Jésus Christ est un personnage fascinant : qu’il ait existé ou pas, qu’on croie ou pas qu’il est le Fils de Dieu, il y a quelque chose d’irréductible dans son message, comme un nombre premier ou un atome, qui fait qu’il résiste au temps, aux folies de l’Église et ne souffre pas trop la discussion.
Dans le dernier Amélie Nothomb Jésus raconte à la première personne son procès, sa dernière nuit, sa crucifixion et sa résurrection. En faisant toujours un peu la maligne, l’auteur livre mine de rien un roman très personnel et plus profond que ses derniers opus, qu’on a lu d’une traite en les oubliant aussitôt. Celui-là n’aura pas le même sort, pour moi en tout cas. Il reste en tête, et déploie moult réflexions concentriques. Car l’épreuve de Jésus est celle qui attend tout humain : faire face à la douleur et à la mort, garder l’image de ceux qu’on aime, éliminer toute l’hostilité ambiante pour se concentrer sur sa conscience, vivre pleinement son rapport au corps. L’humour et la lucidité l’aident à rester digne, il observe, un peu estomaqué mais sans colère, la mesquinerie et la cruauté qui l’entourent.
Bien sûr Amélie Nothomb joue le décalage avec ce Jésus anachronique, très XXIè siècle dans son expression, dans son rapport au monde et aux femmes. Mais finalement, la foule le regardant passer avec délectation, portant sa croix, est-on bien sûr de n’avoir pas inventé l’équivalent de nos jours ? L’ingratitude de ceux qui ont bénéficié de ses miracles et qui viennent témoigner contre lui dans les premières pages consacrées au procès (très drôles d’ailleurs), ne l'observe-t-on pas dans notre société, qui a vite fait de brûler ce qu'elle a adoré ?
Il y a enfin quelques pages poignantes, quand Simon et Véronique allègent, dans tous les sens du terme, le chemin de croix de Jésus. Episodes bien connus, à qui A.B. apporte une incarnation simple et émouvante.

--------

### Consigne
Dans le texte sur le roman d'Amélie Nothomb, relevez tous les événements que Jésus raconte à la première personne. Les lignes qui suivent ne servent pas pour cet exercice.

### Données disponibles
--------

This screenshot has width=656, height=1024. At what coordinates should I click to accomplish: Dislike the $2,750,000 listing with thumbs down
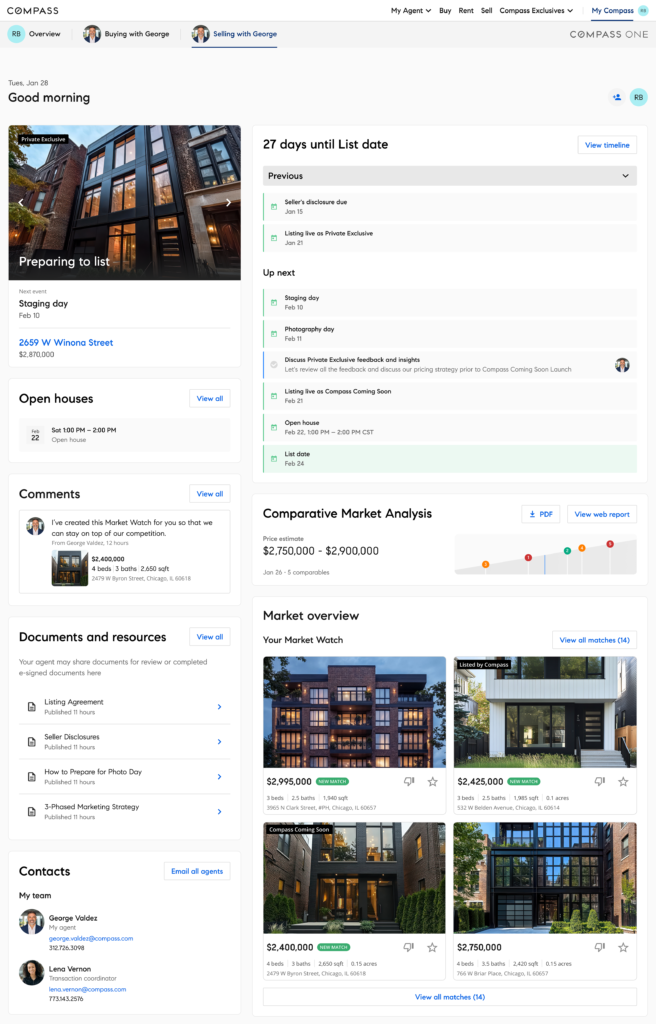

--------

### Résultat de l'exercice
- son procès
- sa dernière nuit
- sa crucifixion
- sa résurrection